- Born: 12 May 1885 Paris, French Third Republic
- Died: 15 January 1939 (aged 53) Strasbourg, French Third Republic
- Scientific career
- Fields: Botany

= Henri Chermezon =

French botanist

Henri Chermezon (12 May 1885, Paris - 15 January 1939, Strasbourg) was a French botanist.

From 1906 he worked as a botanical assistant at the Sorbonne in Paris. In 1919 he became chef des travaux in the department of botany at the University of Strasbourg, where he later served as a lecturer (maître de conférences, from 1927) and as professor (from 1929). In 1936 he was named director of its botanical garden.

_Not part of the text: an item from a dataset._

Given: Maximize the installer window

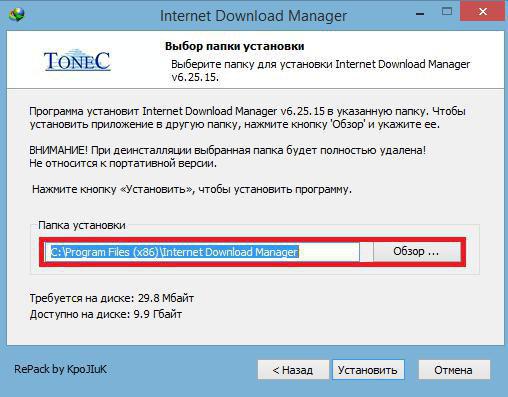Looking at the screenshot, I should [447, 12].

He was a specialist in regards to tropical Cyperaceae (sedges), especially plants native to Madagascar. He also published works on sedges found in Senegal, Gabon, the Comoros, Belgian Congo and Ubangi-Shari. He is commemorated in the specific epithet of certain plants, examples being Carex chermezonii (Luceño & Martín-Bravo), or Cyperus chermezonianus.

== Selected works ==
- Recherches anatomiques sur les plantes littorales, 1910 - Anatomical research of littoral plants.
- Synopsis des Cypéracées de Madagascar, 1931 - Synopsis of Cyperaceae from Madagascar.
- Les Cypéracées du Haut-Oubangui, 1936 - Cyperaceae of Upper Ubangi.
- Les Cyperacées des Comores, 1936 - Cyperaceae of the Comoros.